Use Strategically Placed Fans

In your zest to cool off indoors, don’t overlook fans. Fans use less energy than AC units. The moving air they generate significantly cools a room. Ceiling fans may be all you need in a bedroom. They let you set the AC thermostat about 4 degrees higher, on the whole, so you use less energy. A large standing fan set to rotate can generate enough wind chill to be your source of cooling, depending on the current breeze direction and outside humidity, and the angle of the sun through any windows.

When no one is in the room, turn the fans off to save on cooling costs. The wind movement makes people feeling the wind cooler — but doesn’t appreciably cool a room.

Monitor the Temperature

Be mindful of the actual temperature outdoors. Even in a sweltering July, an individual day may be only 80 degrees when the day before hit 95. The need to use the AC is much less on the relatively cooler day. If the temperature drops after a thunderstorm, is it cooler outside? Could be grounds for turning the AC off or turning it down.

If outside temperatures do drop for any reason, see if you can move to fans only. Again, you save on energy costs.

cooking stove

Cut Down on Cooking

Remember, the sun’s rays aren’t the only elements that make a house hot. In normal or cold temperatures, an oven used for baking or several burners cooking don’t add appreciably to the heat. But if your home is already hot or getting there, baking bread or a casserole can send it over the edge into discomfort. You might feel like the stir-fry or scrambled eggs on your stovetop as you’re standing over them.

The solution? Be creative! Eat non-cook meals, like salad. Or barbecue outdoors. Microwave. Plan any baking for weekends early in the day or late at night, before you’re faced with hot, hot, hot temperatures.

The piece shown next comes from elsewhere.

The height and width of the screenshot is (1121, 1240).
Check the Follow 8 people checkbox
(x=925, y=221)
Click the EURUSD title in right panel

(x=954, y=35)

Think Long-Term With Replacements

There are a few home replacements that come around every 5, 10, 15-plus years which require a bigger up-front a long-term investment that you should consider (and start saving for, if possible). You can save on your electricity costs by swapping out old appliances every 5-10 years, such as dishwashers, washers, and dryers, in favor of ENERGY STAR certified appliances that use less energy and often qualify for tax credits.

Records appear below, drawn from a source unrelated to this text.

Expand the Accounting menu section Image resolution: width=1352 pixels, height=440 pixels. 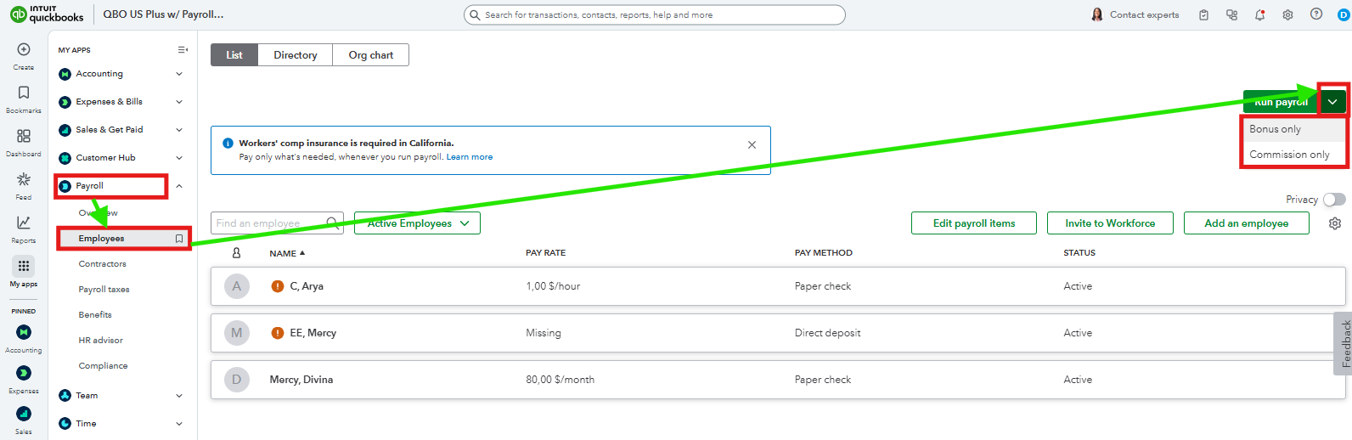click(x=179, y=74)
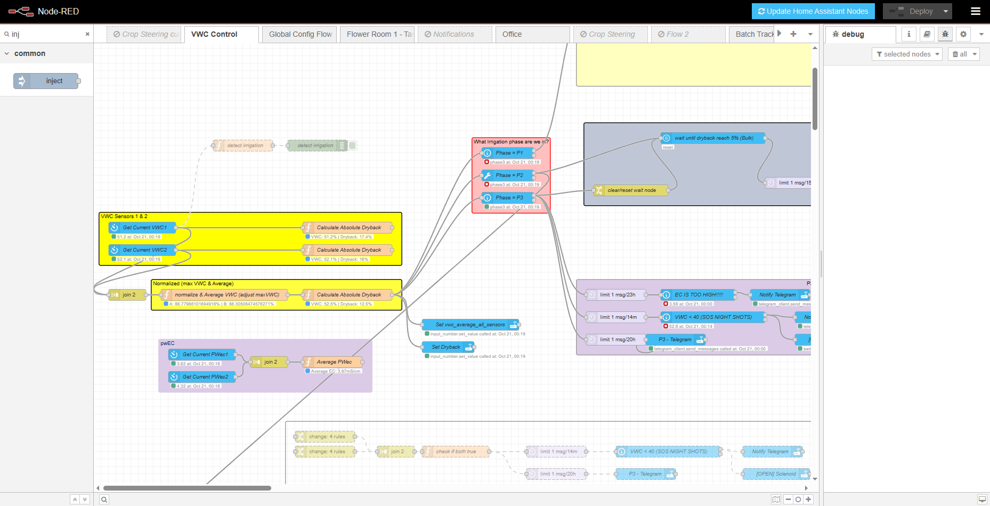
Task: Toggle the navigator map view
Action: pyautogui.click(x=776, y=500)
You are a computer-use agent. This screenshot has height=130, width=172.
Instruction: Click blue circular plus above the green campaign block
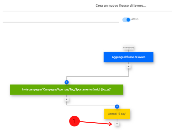[67, 82]
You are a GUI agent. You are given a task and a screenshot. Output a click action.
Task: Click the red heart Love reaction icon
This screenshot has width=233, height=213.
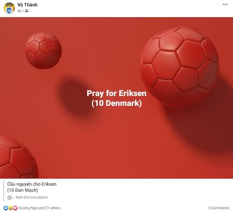tap(15, 208)
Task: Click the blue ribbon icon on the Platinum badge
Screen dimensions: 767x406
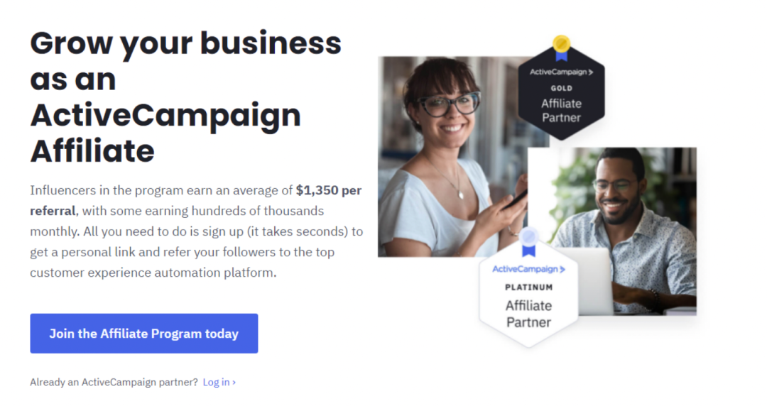Action: (x=528, y=241)
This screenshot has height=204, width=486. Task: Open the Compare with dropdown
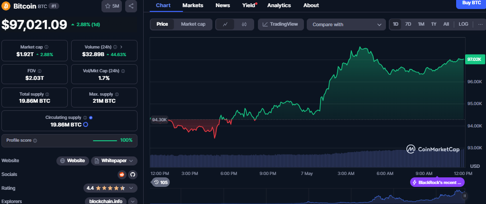coord(346,24)
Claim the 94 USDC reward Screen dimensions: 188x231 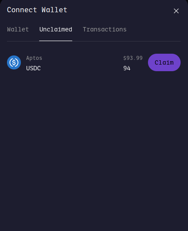pos(164,62)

When it comes to replacing your siding every 10-15 years, it’s also worth to take a look at how your insulation is holding up, because it can greatly affect how much energy your homes loses. You can take a look at this map to determine what insulation R-level is right for where you live. Last, but certainly not least, is your roof, which requires replacement anywhere from 20-30 years after installed. If you’re looking to strictly save on cooling costs, studies indicate that metal roofs can save you about 20% on your energy bill because they reduce the amount of heat transference. The bottom line is that when making a large purchase for your home, it’s important to consider all the costs involved, from base cost to energy usage.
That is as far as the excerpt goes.